問:この画像の人物は以下の3人の誰と同一人物でしょうか。

新訳絵入伊勢物語

源氏物語五十四帖 空蝉
1

前賢故実
2

武者かゞみ 一名人相合 南伝二
3

正解:3

敗者の方が美しい? 軍記物に現れる男たち

平安後期、貴族が天皇の外戚として政治をとる摂関政治が終わり、譲位した天皇、つまり上皇や法皇が政治をとる院政へと政治形態が変わります。院政の過程で武士が台頭し、時代の表舞台へと出てくるにつれ、貴族層は没落し、貴族が持っていた「美しさ」もまた敗者のものとして描かれるようになりました。
この項では、軍記物語に描かれた敗者の中から、美しい人が多かったといわれる平家一門と、後世、美男のイメージが定着した源義経についてとりあげます。

平家一門

三位中将重衡・千寿前・若葉内侍・小松三位維盛

<平維盛>
平家の公達の中でも特に美男の誉れが高く、後白河院の五十の賀宴で青海波を舞った折の姿は源氏物語の光源氏もかくや、と讃えられました。しかし武将には向いていなかったようで、倶利伽羅峠の合戦で大敗を喫し、那智の沖で入水しました。
<平重衡>
風流に通じた公達として、また武将としても優秀でした。一の谷の合戦でとらえられた後、鎌倉へ送られましたが、その際の振る舞いが非常に堂々と、優雅であり、源頼朝らを感動させた話が有名です。後に京へ送り返されて斬首されました。重衡の死後、彼と関係のあった女性たちの多くは剃髪して仏門に入ったといわれます。
<平敦盛>
「平家物語」で語られた一の谷の合戦で討ち死にした際の逸話により、若く美しい武将として伝わっています。
<六代>
平維盛の子で、平家滅亡直後の残党狩りを文覚上人の取りなしで生き延びましたが、文覚上人が失脚した後、斬首されました。

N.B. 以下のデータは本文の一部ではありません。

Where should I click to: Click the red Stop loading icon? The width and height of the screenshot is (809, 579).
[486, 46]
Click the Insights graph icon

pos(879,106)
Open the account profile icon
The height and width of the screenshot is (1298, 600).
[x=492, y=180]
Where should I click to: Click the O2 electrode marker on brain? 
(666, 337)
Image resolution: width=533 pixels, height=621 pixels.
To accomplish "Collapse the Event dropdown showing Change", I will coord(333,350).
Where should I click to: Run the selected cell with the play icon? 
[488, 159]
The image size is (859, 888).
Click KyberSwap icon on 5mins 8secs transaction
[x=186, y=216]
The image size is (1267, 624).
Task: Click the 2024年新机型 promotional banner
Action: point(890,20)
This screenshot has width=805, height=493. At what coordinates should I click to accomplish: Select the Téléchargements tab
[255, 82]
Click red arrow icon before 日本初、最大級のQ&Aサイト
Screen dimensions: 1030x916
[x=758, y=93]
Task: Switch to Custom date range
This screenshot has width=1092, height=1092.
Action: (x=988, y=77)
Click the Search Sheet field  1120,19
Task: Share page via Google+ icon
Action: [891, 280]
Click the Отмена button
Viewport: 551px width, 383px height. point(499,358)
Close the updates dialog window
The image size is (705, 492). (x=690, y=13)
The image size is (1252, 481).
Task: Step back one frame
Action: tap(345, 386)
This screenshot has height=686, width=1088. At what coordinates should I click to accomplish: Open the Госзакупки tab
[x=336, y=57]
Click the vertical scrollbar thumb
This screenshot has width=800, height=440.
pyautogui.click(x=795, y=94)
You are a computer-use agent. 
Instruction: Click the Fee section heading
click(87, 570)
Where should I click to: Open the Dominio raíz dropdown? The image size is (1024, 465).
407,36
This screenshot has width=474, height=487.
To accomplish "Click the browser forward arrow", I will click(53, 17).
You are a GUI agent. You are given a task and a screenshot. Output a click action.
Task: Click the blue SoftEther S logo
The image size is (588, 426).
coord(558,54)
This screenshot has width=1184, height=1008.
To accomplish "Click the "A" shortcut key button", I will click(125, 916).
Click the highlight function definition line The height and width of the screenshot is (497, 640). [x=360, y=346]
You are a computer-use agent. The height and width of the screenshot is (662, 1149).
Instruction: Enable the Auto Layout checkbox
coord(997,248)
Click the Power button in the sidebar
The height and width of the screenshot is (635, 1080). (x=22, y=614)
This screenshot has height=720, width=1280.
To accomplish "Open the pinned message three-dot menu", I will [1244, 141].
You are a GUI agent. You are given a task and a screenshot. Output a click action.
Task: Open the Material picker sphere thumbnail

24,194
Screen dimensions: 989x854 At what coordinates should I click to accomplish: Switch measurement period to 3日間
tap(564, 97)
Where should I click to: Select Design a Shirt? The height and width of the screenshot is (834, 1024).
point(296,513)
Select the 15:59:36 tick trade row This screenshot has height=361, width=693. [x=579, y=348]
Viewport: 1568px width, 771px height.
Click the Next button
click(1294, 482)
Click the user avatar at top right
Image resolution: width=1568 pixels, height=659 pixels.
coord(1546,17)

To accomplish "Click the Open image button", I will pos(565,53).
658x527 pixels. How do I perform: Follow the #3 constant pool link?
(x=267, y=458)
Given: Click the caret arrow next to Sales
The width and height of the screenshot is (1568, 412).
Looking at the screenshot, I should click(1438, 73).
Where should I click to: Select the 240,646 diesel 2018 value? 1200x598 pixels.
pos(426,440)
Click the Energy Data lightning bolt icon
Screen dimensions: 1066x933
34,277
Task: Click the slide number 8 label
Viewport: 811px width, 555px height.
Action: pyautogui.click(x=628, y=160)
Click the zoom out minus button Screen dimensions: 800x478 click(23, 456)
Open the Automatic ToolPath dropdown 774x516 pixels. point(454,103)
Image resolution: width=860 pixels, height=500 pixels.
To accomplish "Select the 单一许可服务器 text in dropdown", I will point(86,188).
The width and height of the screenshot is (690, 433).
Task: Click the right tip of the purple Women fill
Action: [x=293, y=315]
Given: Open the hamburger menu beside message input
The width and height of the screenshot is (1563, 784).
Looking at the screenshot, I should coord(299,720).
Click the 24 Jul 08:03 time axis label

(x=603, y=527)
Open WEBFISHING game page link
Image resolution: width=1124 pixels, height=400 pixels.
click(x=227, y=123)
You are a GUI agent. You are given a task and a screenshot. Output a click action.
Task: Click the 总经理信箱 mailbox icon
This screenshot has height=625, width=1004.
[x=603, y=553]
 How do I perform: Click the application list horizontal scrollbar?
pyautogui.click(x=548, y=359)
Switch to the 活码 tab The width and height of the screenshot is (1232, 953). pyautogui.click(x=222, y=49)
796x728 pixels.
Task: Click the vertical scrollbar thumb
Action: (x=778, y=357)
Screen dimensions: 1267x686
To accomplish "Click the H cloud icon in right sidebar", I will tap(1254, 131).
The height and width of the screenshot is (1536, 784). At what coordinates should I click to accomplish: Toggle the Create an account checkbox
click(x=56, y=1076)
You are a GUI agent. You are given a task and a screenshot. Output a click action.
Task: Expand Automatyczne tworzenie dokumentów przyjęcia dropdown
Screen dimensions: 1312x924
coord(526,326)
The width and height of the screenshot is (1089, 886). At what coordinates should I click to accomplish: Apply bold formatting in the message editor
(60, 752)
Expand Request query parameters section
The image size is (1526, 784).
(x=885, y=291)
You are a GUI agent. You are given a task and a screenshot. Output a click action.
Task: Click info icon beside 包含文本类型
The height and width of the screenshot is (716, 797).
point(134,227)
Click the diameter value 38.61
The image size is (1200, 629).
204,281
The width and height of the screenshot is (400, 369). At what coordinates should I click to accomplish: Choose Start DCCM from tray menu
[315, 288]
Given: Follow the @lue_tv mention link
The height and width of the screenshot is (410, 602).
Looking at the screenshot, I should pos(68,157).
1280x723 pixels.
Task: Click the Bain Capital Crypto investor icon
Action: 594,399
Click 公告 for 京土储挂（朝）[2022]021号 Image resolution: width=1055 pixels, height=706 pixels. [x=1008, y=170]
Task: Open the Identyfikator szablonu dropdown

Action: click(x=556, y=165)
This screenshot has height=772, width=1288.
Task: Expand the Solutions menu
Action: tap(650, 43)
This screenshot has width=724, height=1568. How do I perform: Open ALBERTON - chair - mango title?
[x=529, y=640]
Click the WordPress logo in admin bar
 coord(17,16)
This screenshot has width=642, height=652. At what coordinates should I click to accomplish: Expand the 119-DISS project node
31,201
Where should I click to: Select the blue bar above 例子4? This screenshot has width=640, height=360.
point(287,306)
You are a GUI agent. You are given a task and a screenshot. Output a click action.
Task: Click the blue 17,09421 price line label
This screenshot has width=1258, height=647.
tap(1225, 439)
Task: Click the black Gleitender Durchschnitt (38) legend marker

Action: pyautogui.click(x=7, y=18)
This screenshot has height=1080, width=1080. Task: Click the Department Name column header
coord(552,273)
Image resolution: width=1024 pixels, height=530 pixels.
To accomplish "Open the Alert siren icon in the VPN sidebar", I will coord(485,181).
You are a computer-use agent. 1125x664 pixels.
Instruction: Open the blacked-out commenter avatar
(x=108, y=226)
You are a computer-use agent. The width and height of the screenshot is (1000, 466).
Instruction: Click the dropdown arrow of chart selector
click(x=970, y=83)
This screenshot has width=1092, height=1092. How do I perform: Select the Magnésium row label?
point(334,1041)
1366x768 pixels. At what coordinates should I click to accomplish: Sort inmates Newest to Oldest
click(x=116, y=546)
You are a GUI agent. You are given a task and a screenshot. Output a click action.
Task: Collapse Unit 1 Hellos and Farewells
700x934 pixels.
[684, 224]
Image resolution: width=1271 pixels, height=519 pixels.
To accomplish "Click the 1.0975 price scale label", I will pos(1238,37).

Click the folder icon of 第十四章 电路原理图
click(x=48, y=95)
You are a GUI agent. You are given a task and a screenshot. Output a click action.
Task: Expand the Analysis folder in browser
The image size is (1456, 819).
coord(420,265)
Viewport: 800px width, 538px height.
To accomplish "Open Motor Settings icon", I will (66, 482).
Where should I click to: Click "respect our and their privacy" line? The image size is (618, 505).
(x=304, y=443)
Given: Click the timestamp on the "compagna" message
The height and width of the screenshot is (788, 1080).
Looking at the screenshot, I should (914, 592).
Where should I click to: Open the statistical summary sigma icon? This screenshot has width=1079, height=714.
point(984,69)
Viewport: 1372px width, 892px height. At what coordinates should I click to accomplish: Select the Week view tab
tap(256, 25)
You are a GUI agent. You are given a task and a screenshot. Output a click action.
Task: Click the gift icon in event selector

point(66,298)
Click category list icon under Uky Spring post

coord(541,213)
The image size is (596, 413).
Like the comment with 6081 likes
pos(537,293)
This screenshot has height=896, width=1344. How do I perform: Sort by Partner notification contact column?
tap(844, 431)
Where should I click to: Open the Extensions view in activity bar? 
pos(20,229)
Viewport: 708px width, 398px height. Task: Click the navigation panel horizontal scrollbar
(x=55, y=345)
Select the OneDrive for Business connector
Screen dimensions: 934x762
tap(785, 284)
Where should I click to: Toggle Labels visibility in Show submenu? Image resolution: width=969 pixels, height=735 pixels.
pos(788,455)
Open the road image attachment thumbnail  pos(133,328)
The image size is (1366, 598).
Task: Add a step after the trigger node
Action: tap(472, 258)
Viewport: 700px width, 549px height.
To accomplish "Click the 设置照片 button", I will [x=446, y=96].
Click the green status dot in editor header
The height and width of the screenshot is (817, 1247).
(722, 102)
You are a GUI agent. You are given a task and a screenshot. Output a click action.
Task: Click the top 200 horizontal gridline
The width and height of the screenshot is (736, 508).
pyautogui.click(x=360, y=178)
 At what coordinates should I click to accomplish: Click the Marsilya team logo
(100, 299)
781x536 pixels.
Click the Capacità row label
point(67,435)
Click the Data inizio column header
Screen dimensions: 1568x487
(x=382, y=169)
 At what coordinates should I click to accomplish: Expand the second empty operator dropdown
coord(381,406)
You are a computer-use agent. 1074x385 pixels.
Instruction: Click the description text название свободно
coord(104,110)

古写本を翻刻したものと現代語訳それぞれの「平家物語」の本文中から、容貌が讃えられた部分を抜き出しました。現代語で書かれたものと表現を比べてみてください。

①平家物語 上, 下 / 梶原正昭, 山下宏明校注 (新日本古典文学大系 44,45 / 佐竹昭広(ほか)編 東京 : 岩波書店, 1991,1993 【KH2-E3】)

②宮尾本平家物語 2, 4 / 宮尾登美子著 東京 : 文藝春秋, 2008 (文春文庫)【KH366-J184】, 【KH366-J205】

<平維盛>

①(翻刻) 露に媚たる花の御姿、風に飜る舞の袖、地をてらし天もかゝやくばかり也。(熊野参詣)
②(現代語訳) 上気した頬、凛々しい眉、引き緊まった紅唇、かの源氏物語の「紅葉賀」の光源氏もかくやとばかり

<平敦盛>

①(翻刻) 年十六七ばかりなるが、うす化粧して、かねぐろ也。我子の小次郎がよはひ程にて、容顏まことに美麗也ければ、(敦盛最期)
②(現代語訳) わが子小次郎と同年ほどに見え、そして顔かたちまことに美しい。

平家の公達については「平家物語」の他にも、以下のような、美貌やその風情を讃えた作品が残っています。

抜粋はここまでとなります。